• ASSIGNMENT
Copy exactly the lines from the start of the data below through the one that carries "Click the ANN header under cam3_5_fv1.9x2.5", and only those.

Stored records
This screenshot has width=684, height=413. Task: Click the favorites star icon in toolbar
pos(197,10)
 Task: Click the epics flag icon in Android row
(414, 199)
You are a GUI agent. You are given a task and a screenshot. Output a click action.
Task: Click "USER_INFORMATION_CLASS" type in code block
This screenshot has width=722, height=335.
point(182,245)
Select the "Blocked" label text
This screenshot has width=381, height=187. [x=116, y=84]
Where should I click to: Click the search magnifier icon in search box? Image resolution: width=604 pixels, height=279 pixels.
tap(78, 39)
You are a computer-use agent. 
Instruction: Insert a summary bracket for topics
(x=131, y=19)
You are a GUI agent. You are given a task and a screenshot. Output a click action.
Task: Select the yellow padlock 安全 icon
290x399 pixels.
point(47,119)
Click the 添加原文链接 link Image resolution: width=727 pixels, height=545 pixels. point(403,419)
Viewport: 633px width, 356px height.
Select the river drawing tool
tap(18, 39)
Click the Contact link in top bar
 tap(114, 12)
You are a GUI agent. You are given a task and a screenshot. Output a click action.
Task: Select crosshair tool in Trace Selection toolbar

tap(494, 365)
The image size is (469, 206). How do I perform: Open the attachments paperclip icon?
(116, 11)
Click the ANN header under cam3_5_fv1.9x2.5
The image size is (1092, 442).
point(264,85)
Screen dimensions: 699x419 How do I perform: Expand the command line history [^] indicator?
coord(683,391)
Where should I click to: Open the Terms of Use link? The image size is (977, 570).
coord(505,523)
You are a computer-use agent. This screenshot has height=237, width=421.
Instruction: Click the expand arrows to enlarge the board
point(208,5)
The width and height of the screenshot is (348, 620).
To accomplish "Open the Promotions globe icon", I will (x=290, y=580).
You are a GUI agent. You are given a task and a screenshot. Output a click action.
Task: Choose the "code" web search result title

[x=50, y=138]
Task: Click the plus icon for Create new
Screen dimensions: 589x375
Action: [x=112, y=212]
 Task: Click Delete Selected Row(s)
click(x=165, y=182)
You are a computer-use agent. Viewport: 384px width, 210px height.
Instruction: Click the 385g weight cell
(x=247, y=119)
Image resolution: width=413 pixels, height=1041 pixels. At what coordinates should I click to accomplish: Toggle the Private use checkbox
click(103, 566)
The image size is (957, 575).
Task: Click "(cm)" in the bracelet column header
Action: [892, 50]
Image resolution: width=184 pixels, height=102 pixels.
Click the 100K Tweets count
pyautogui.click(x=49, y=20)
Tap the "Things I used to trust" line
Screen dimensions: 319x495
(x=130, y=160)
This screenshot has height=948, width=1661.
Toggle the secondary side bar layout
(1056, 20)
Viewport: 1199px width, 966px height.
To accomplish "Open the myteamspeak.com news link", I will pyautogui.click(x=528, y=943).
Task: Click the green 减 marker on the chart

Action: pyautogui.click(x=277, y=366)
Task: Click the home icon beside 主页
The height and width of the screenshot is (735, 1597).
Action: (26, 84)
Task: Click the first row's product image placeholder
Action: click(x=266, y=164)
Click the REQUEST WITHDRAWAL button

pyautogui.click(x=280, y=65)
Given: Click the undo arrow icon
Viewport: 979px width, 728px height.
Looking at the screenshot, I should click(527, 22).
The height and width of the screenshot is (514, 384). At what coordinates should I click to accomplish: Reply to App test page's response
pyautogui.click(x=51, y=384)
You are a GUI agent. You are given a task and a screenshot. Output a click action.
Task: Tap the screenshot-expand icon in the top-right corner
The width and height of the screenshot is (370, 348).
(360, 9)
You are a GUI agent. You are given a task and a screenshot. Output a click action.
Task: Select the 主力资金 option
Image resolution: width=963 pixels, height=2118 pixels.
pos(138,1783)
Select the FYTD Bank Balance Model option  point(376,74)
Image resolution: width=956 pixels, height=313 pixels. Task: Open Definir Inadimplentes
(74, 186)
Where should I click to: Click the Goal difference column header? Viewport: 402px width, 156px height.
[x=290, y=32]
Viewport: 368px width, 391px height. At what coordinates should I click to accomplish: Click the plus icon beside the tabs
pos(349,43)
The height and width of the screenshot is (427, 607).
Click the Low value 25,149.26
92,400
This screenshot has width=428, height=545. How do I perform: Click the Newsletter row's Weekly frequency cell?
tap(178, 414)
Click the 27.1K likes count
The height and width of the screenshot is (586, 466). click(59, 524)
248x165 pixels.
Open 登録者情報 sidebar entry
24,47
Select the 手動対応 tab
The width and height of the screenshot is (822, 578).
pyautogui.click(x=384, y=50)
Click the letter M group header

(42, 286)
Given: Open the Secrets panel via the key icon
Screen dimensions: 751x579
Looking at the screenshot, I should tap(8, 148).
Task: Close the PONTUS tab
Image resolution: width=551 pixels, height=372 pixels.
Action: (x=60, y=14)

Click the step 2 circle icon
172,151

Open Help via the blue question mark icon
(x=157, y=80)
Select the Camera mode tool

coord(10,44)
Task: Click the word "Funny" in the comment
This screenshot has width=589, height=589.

• OUTPUT FOR THIS EXERCISE
This screenshot has width=684, height=413. Task: Click the favorites star icon in toolbar
pos(197,10)
 Task: Click the epics flag icon in Android row
(414, 199)
You are a GUI agent. You are given a task and a screenshot. Output a click action.
Task: Click "USER_INFORMATION_CLASS" type in code block
This screenshot has width=722, height=335.
point(182,245)
Select the "Blocked" label text
This screenshot has width=381, height=187. [x=116, y=84]
Where should I click to: Click the search magnifier icon in search box? Image resolution: width=604 pixels, height=279 pixels.
tap(78, 39)
You are a computer-use agent. 
Instruction: Insert a summary bracket for topics
(x=131, y=19)
You are a GUI agent. You are given a task and a screenshot. Output a click action.
Task: Select the yellow padlock 安全 icon
290x399 pixels.
point(47,119)
Click the 添加原文链接 link Image resolution: width=727 pixels, height=545 pixels. point(403,419)
Viewport: 633px width, 356px height.
Select the river drawing tool
tap(18, 39)
Click the Contact link in top bar
 tap(114, 12)
You are a GUI agent. You are given a task and a screenshot. Output a click action.
Task: Select crosshair tool in Trace Selection toolbar

tap(494, 365)
The image size is (469, 206). How do I perform: Open the attachments paperclip icon?
(116, 11)
Click the ANN header under cam3_5_fv1.9x2.5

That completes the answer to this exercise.